#### [Supplied text]
———

The movie “I, Robot” is a muddled affair. It relies on shoddy pseudo-science and a general sense of unease that artificial (non-carbon based) intelligent life forms seem to provoke in us. But it goes no deeper than a comic book treatment of the important themes that it broaches. I, Robot is just another – and relatively inferior – entry is a long line of far better movies, such as “Blade Runner” and “Artificial Intelligence”.
Sigmund Freud said that we have an uncanny reaction to the inanimate. This is probably because we know that – pretensions and layers of philosophizing aside – we are nothing but recursive, self aware, introspective, conscious machines. Special machines, no doubt, but machines all the same.
Consider the James bond movies. They constitute a decades-spanning gallery of human paranoia. Villains change: communists, neo-Nazis, media moguls. But one kind of villain is a fixture in this psychodrama, in this parade of human phobias: the machine. James Bond always finds himself confronted with hideous, vicious, malicious machines and automata.
It was precisely to counter this wave of unease, even terror, irrational but all-pervasive, that Isaac Asimov, the late Sci-fi writer (and scientist) invented the Three Laws of Robotics:
A robot may not injure a human being or, through inaction, allow a human being to come to harm.
A robot must obey the orders given it by human beings, except where such orders would conflict with the First Law.
A robot must protect its own existence as long as such protection does not conflict with the First or Second Laws.
Many have noticed the lack of consistency and, therefore, the inapplicability of these laws when considered together.
First, they are not derived from any coherent worldview or background. To be properly implemented and to avoid their interpretation in a potentially dangerous manner, the robots in which they are embedded must be equipped with reasonably comprehensive models of the physical universe and of human society.
Without such contexts, these laws soon lead to intractable paradoxes (experienced as a nervous breakdown by one of Asimov’s robots). Conflicts are ruinous in automata based on recursive functions (Turing machines), as all robots are. Godel pointed at one such self destructive paradox in the “Principia Mathematica”, ostensibly a comprehensive and self consistent logical system. It was enough to discredit the whole magnificent edifice constructed by Russel and Whitehead over a decade.

———

#### [Extracted records]
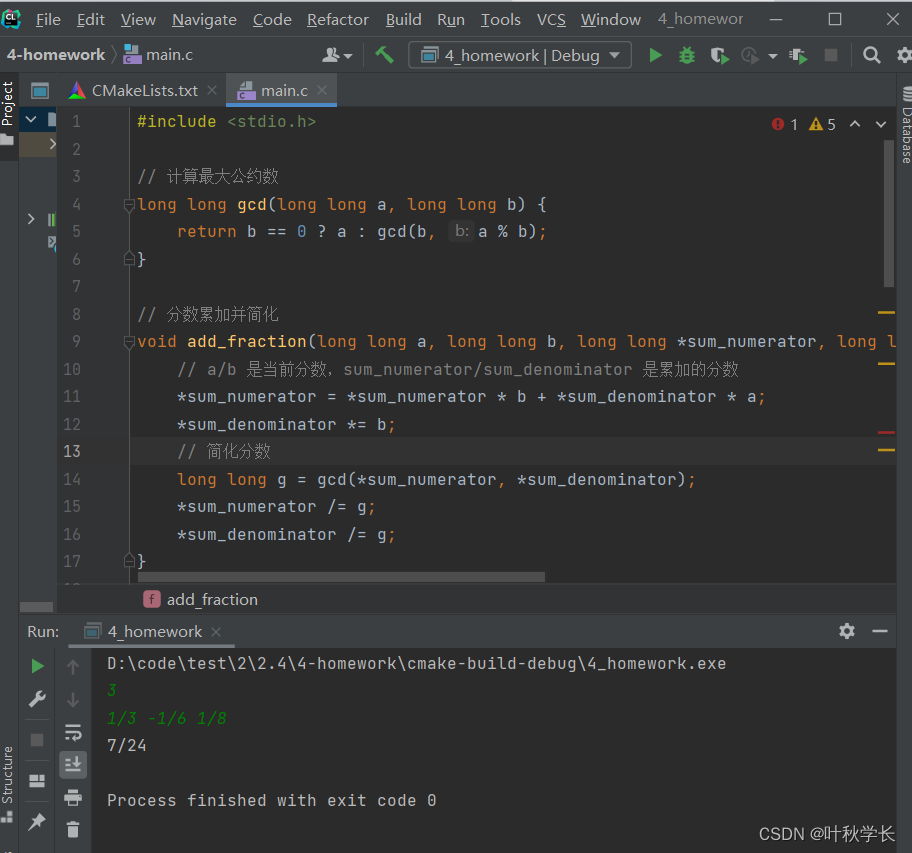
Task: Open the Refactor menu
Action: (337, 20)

———

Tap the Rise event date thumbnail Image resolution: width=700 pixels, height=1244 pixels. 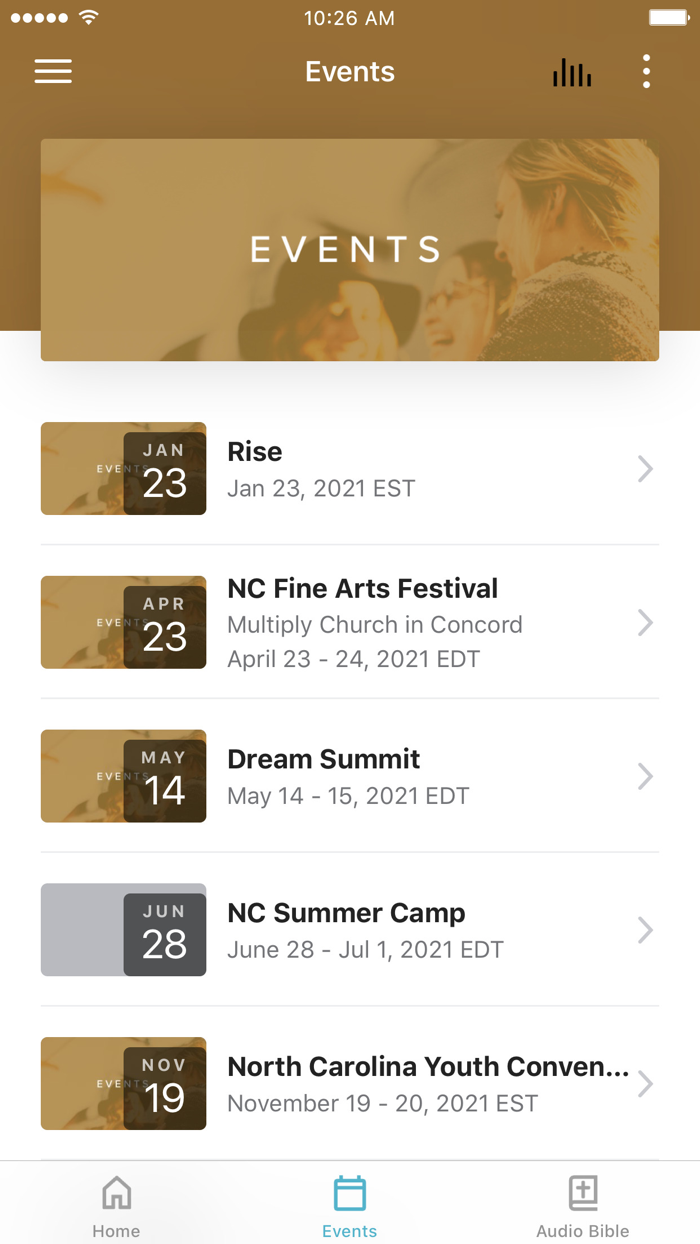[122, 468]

———

#### [Task goal]
Continue the essay on the film "I, Robot" and Asimov's Three Laws of Robotics, starting after its final sentence.

#### [Exercise answer]
Some argue against this and say that robots need not be automata in the classical, Church-Turing, sense. That they could act according to heuristic, probabilistic rules of decision making. There are many other types of functions (non-recursive) that can be incorporated in a robot, they remind us.
True, but then, how can one guarantee that the robot’s behavior is fully predictable ? How can one be certain that robots will fully and always implement the three laws? Only recursive systems are predictable in principle, though, at times, their complexity makes it impossible.
This article deals with some commonsense, basic problems raised by the Laws. The next article in this series analyses the Laws from a few vantage points: philosophy, artificial intelligence and some systems theories.
An immediate question springs to mind: HOW will a robot identify a human being? Surely, in a future of perfect androids, constructed of organic materials, no superficial, outer scanning will suffice. Structure and composition will not be sufficient differentiating factors.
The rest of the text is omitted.